## Yang Perlu Dikerjakan
Tuliskan lanjutan tulisan tentang kegagalan sistem pendidikan, yang dicontohkan lewat AQJ dan Vicky Prasetyo, di bawah ini, mulai tepat setelah kalimat terakhirnya.

Dua trending topics di berbagai
media sosial belakangan ini adalah tentang seorang bocah, AQJ, yang menyebabkan
kecelakaan hebat di jalan tol, dan seorang pria, Vicky Prasetyo, yang
melahirkan istilah ”vickiisme”. Hal itu menggambarkan satu latar belakang yang
berwajah sama: kegagalan sistem dan model pengajaran dan/atau pendidikan kita.
Ditimbang dari usia, Vicky yang lahir tahun 1984
atau sekitar 15 tahun sebelum Reformasi jelas bentukan kebijakan politik dan
akademik rezim Orde Baru. Bagian dari mereka, yang berulang kali saya tuliskan,
menjadi korban terbesar kepemimpinan (alm) Soeharto yang mendangkalkan atau
memperkecil ruang imajinasi anak-anak dan remaja lewat represi yang
dilakukannya via pendidikan atau model pengajaran secara luas. Sementara AQJ,
anak siapa pun dia, sebetulnya ”anak” zaman atau kebudayaan ”kacau” yang
dilahirkan Reformasi 1988. Satu zaman yang membuat negeri ini beserta rakyat
semestanya, terutama anak muda dan remaja, kehilangan orientasi atau kepekaan
spasial (dislokasi)-nya. Satu cacat yang ternyata juga menimpa elite, bahkan
mereka para pengambil kebijakan, khususnya kebijakan pendidikan.

## Data yang Diberikan
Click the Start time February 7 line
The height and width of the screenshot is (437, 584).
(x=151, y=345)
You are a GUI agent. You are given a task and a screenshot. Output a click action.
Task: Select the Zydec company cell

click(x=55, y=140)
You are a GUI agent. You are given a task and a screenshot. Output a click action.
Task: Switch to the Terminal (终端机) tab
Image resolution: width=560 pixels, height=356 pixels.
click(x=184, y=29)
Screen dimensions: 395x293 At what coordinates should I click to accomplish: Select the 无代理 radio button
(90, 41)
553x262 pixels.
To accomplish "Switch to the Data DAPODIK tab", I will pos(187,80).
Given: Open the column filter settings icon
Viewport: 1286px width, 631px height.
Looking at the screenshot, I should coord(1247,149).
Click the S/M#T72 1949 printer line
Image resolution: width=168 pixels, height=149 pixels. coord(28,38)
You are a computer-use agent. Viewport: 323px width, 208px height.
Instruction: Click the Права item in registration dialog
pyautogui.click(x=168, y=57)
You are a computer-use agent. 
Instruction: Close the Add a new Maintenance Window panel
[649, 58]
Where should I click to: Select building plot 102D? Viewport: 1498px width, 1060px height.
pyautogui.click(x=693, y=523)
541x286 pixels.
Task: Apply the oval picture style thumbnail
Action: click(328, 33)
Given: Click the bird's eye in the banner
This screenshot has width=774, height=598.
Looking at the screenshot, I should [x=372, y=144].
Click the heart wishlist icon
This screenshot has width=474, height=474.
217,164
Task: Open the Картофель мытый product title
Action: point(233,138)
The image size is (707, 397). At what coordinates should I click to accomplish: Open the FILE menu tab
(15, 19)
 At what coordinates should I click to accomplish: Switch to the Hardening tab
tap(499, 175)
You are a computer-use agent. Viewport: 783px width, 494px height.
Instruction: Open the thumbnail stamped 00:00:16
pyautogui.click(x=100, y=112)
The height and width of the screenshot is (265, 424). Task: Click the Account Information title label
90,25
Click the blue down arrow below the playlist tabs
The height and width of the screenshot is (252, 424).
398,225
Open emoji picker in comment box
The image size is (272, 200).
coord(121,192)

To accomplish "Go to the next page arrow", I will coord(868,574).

## Jawaban Akhir
Gejala vickiisme sebenarnya bukan hal baru. Bahkan,
sejak lepas dari penjajahan, sebagian masyarakat kita sudah terkena virus
”ngintelektual” itu. Sebuah penyakit yang umum terjadi ketika modernisme atau
zaman rasional masuk ke dalam komunitas atau negeri yang sebelumnya dikenal
sangat tradisional.
Gejala menggunakan istilah atau kata-kata asing
(secara umum lebih ditujukan pada beberapa bahasa intelektual dari belahan
Barat: Inggris, Perancis, dan Jerman serta Latin) secara keliru, baik dalam
makna, sejarah etimologis, maupun pemanfaatannya dilakukan kaum medioker
atau pseudo-intellectuals di kalangan para cendekiawan dan
seniman. Hingga 1980-an, misalnya, sering saya terhenti mengikuti diskusi apa
pun ketika tak dapat jawaban adekuat hanya dalam persoalan terminologis.
Pada umumnya seniman dan cendekiawan di atas tahu
istilah yang sesungguhnya bagian dari bahasa ilmu/akademik itu, dari media
massa atau buku-buku yang tak pernah menjelaskan azbabun nuzul dari
terma atau istilah itu. Mereka menjumputnya begitu saja, memadankannya dengan
kata atau terma lain, seperti padan kata ”arkeologi panggung” dan ”ideologisasi
tradisi”, memanfaatkan atau mengaplikasikannya secara sembrono untuk sembarang
kasus, hanya untuk terlihat ngilmiah, ”cerdas”, atau nginternasional.
Kolom-kolom opini di media massa berwibawa kala itu pun tak luput dari gejala
ini.
Nama-nama ternama, bahkan hingga hari ini, banyak
menjadi pelaku dari kekeliruan terminologis ini.
Apa yang saya teliti dalam riset pascasarjana saya
di Perancis dan saya tulis dalam sebuah buku tentang postmodernisme, misalnya,
sebenarnya semata hanya mengungkap bagaimana intelektual-intelektual hebat kita
kala itu melakukan kekeliruan yang sama dalam memahami, menggunakan
istilah-istilah, dan mengaplikasikan apa yang kita sebut ”postmodernisme” itu.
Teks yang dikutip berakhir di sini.